Rather than throw it out, I gathered my nerves (overcoming my usual extreme phone anxiety), and gave them a call:

PM:  Promotional Materials, can I help you?

CJ:  Good afternoon, can I have sales, please?

PM:  This is Melissa, how may I help you?

CJ:  Hi Melissa, this is CJ from Moron Industries, how are you?

PM:  I'm fine, and you?

CJ:  I'm well, thanks.  We get your promotional faxes fairly often, and I was wondering if you dealt with the general public?

PM: We do!

CJ:  Great!  I was afraid you only did corporate events.

PM: No, not at all, we can supply promotional material for anyone, really.

CJ:  Terrific!

PM:  What is it you were needing?

CJ:  Well, Melissa, my friends Murray and Ken are getting married in a couple of months...

PM: (hesitatingly feigning excitement) Oh, that's great..!

CJ: ... and we're throwing them a stagette, and it would be great if we could order cups, plates, and water bottles with our sponge hockey team's logo.

PM:  Errrr.. for how many people..?

CJ:  Not many, it's a small gathering.  Maybe four dozen or so.  Do you have a minimum order point?

PM:  Oh no, not at all, although we do offer a quantity discount for... larger events.

CJ:  That's fine.

PM:  Okay!  Did you want to put a congratulatory message on the goods?

CJ:  No thank you.  Just our team logo, which is a bit... risque...

PM:  Errr, how bad is it?

CJ:  Our logo is a skull with lipstick and rouge...

PM:  (brightens up) OH!  That's not bad at all!

CJ:  ... with crossed penises underneath.  I can send you the logo, would you need it in Jpeg, TIFF, or PDF format?

 - silence - 

PM:  I'm sorry,  we... don't actually, er, do that kind of graphic.

CJ:  Oh, are you sure?

PM:  Yeah, we kind of stay away from anything erotic.

CJ: Oh, that's too bad, it would really mean a lot to them.

PM: I'm sorry, I'm afraid we'll be unable to supply.

Given entries
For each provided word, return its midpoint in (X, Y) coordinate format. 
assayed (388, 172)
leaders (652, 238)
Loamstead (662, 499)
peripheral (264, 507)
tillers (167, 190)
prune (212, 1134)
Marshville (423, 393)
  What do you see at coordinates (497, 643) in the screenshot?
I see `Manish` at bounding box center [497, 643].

Directions
In the phone call, which file formats does CJ offer for sending the team logo? You won't need the records for this.

The completed task
Jpeg, TIFF, or PDF.